WHAT THE TASK ASKS: Word for word, set down the entries that follow.

---+---

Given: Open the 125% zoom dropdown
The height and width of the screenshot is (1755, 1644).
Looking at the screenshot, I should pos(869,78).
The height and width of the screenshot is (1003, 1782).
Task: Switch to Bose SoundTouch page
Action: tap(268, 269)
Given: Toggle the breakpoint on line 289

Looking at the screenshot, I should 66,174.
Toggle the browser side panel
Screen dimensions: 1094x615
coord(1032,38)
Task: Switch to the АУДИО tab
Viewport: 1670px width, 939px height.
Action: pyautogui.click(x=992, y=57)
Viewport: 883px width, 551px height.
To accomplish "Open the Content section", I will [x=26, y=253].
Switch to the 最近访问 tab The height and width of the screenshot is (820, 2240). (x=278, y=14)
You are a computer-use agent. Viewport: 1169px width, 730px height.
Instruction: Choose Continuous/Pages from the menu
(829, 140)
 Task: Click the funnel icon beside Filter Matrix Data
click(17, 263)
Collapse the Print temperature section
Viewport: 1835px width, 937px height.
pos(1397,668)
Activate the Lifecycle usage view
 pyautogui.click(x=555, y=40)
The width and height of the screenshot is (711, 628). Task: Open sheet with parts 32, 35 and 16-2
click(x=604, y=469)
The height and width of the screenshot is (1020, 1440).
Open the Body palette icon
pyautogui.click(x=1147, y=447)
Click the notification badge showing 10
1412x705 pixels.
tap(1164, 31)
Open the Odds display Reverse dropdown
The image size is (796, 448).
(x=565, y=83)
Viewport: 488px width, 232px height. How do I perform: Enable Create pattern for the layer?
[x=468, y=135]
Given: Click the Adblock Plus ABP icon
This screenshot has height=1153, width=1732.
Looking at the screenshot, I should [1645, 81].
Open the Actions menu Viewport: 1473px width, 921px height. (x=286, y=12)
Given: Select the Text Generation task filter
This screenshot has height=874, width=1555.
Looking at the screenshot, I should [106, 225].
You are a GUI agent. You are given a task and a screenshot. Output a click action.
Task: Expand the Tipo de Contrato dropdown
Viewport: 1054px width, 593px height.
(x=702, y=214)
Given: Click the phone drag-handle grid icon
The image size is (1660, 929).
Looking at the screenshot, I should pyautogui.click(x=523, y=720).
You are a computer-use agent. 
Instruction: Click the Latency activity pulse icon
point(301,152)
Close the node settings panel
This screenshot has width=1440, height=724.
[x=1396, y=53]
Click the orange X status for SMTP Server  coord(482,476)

---+---

EXERCISE RESPONSE:
Given: Open the 125% zoom dropdown
The height and width of the screenshot is (1755, 1644).
Looking at the screenshot, I should pos(869,78).
The height and width of the screenshot is (1003, 1782).
Task: Switch to Bose SoundTouch page
Action: tap(268, 269)
Given: Toggle the breakpoint on line 289

Looking at the screenshot, I should 66,174.
Toggle the browser side panel
Screen dimensions: 1094x615
coord(1032,38)
Task: Switch to the АУДИО tab
Viewport: 1670px width, 939px height.
Action: pyautogui.click(x=992, y=57)
Viewport: 883px width, 551px height.
To accomplish "Open the Content section", I will [x=26, y=253].
Switch to the 最近访问 tab The height and width of the screenshot is (820, 2240). (x=278, y=14)
You are a computer-use agent. Viewport: 1169px width, 730px height.
Instruction: Choose Continuous/Pages from the menu
(829, 140)
 Task: Click the funnel icon beside Filter Matrix Data
click(17, 263)
Collapse the Print temperature section
Viewport: 1835px width, 937px height.
pos(1397,668)
Activate the Lifecycle usage view
 pyautogui.click(x=555, y=40)
The width and height of the screenshot is (711, 628). Task: Open sheet with parts 32, 35 and 16-2
click(x=604, y=469)
The height and width of the screenshot is (1020, 1440).
Open the Body palette icon
pyautogui.click(x=1147, y=447)
Click the notification badge showing 10
1412x705 pixels.
tap(1164, 31)
Open the Odds display Reverse dropdown
The image size is (796, 448).
(x=565, y=83)
Viewport: 488px width, 232px height. How do I perform: Enable Create pattern for the layer?
[x=468, y=135]
Given: Click the Adblock Plus ABP icon
This screenshot has height=1153, width=1732.
Looking at the screenshot, I should [1645, 81].
Open the Actions menu Viewport: 1473px width, 921px height. (x=286, y=12)
Given: Select the Text Generation task filter
This screenshot has height=874, width=1555.
Looking at the screenshot, I should [106, 225].
You are a GUI agent. You are given a task and a screenshot. Output a click action.
Task: Expand the Tipo de Contrato dropdown
Viewport: 1054px width, 593px height.
(x=702, y=214)
Given: Click the phone drag-handle grid icon
The image size is (1660, 929).
Looking at the screenshot, I should pyautogui.click(x=523, y=720).
You are a computer-use agent. 
Instruction: Click the Latency activity pulse icon
point(301,152)
Close the node settings panel
This screenshot has width=1440, height=724.
[x=1396, y=53]
Click the orange X status for SMTP Server  coord(482,476)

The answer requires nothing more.